How does one become grounded in a practice? Four Chapters on Freedom: Commentary on the Yoga Sutras of Patanjali by Swami Satyananada Saraswati (Bihar Yoga) comments on this sutra discussing the methodology of practice:
1. Deep patience.
2. Continued practice without interruption.
3. Continued practice with faith.
4. Love your practices. Love your body.
5. Practice willingly, with respect and devotion.
6. CONTINUE DOING THESE AGAINST ALL ODDS.
Whatever your practices, I recommend exploration, not only of the things that come easy and are pleasant but giving yourself the opportunity to grow by doing a few things you don't like and breaking through the resistance. (Years ago I suffered from fear of heights. One of my students observed that I had mentioned several fears and, upon his reflection to me, deciding I did not want to be a fearful person, I began a practice of doing things that were extremely uncomfortable. Rock climbing. Ropes course. Climbing trees. Ziplining. Trapeze. One day, I stood at the top of a wall. I was just hanging out talking to others and suddenly it dawned on me, "Hey!
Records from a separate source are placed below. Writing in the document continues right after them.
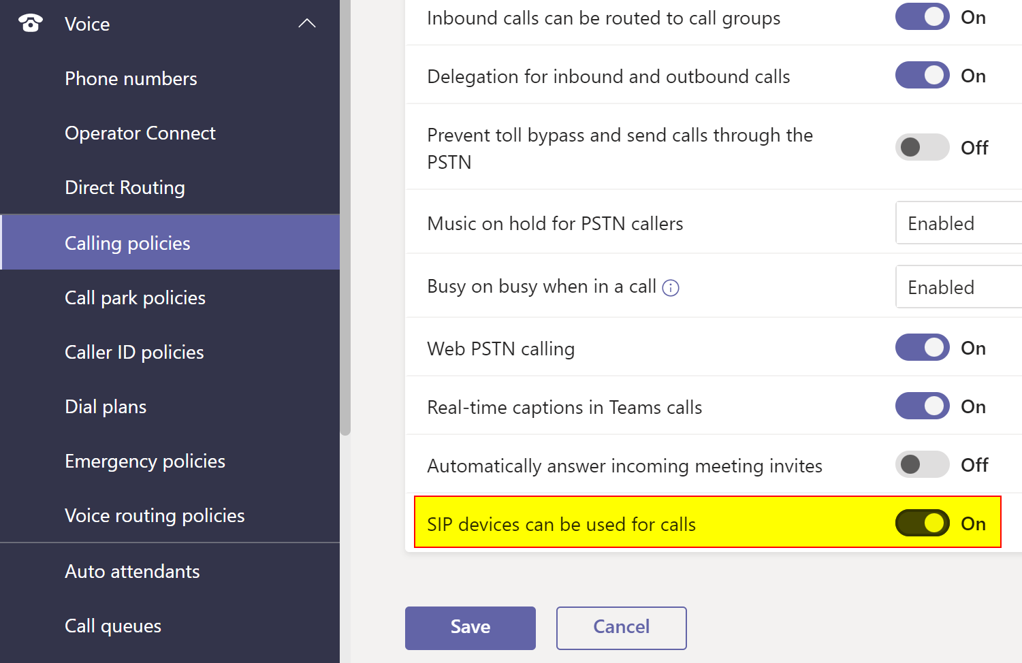Enable Automatically answer incoming meeting invites
Image resolution: width=1022 pixels, height=663 pixels.
click(x=922, y=465)
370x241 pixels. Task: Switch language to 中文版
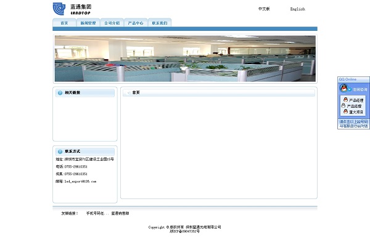click(x=264, y=9)
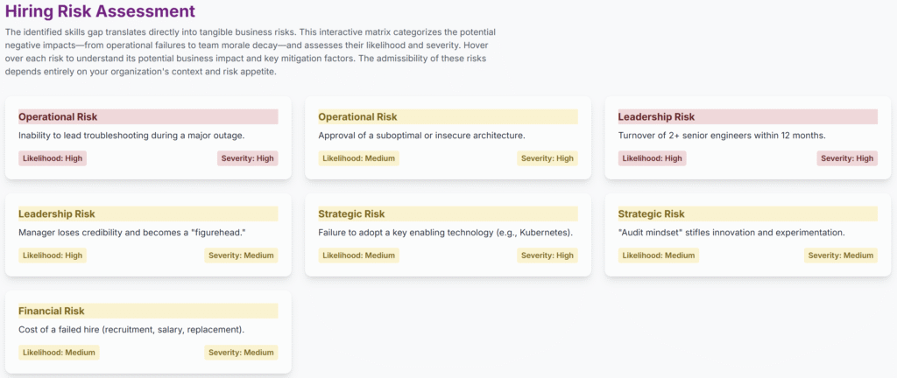Click Severity: High badge on Kubernetes card
Viewport: 897px width, 378px height.
coord(547,256)
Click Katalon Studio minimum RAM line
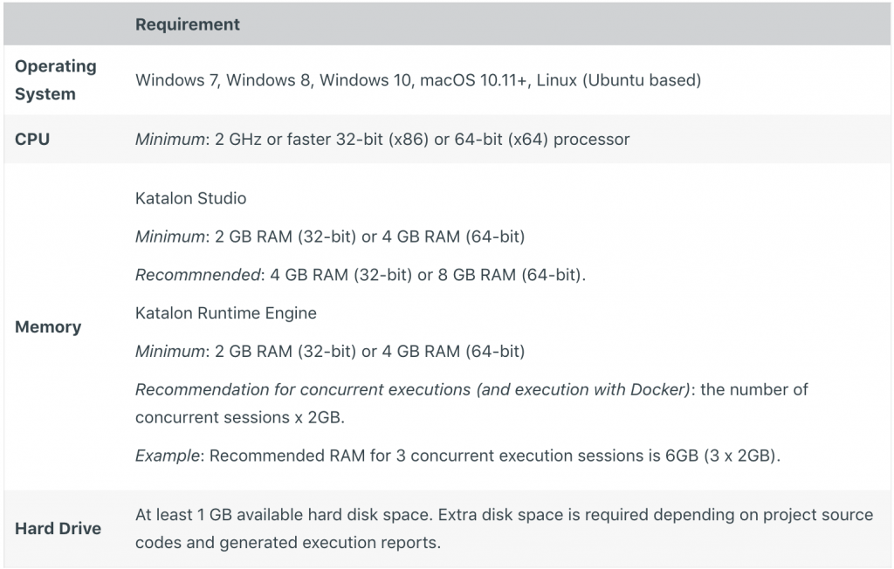This screenshot has height=569, width=894. [x=329, y=237]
I'm not scared!" It took years, a couple times I almost puked, but the exhilaration of persisting, of continuing against the odds, was a practice worth sticking to.)
Do many practices you love. Get to know it intimately. Set goals. Meet them. Exceed them. Extend time. Deepen your relationship. This is your sanctuary and you are using your body as a vehicle to expand, perceive and embody spirituality as you understand it to be.
Chapter 1: Sutra 15
The pracitces we choose are not about the outer life--but the inner life--all practice starts from within--what relaly matters is your attitude. The integrated approach increases feelings of love and compassion without attachment to the efforts of action. In other words, practice from a good place of love and compassion, then act authentically with a peaceful mind experiencing undisturbed happiness. Release ideas of reward. Get lost in the moment. Enjoy the silence of samadhi in your perfect moments of bliss.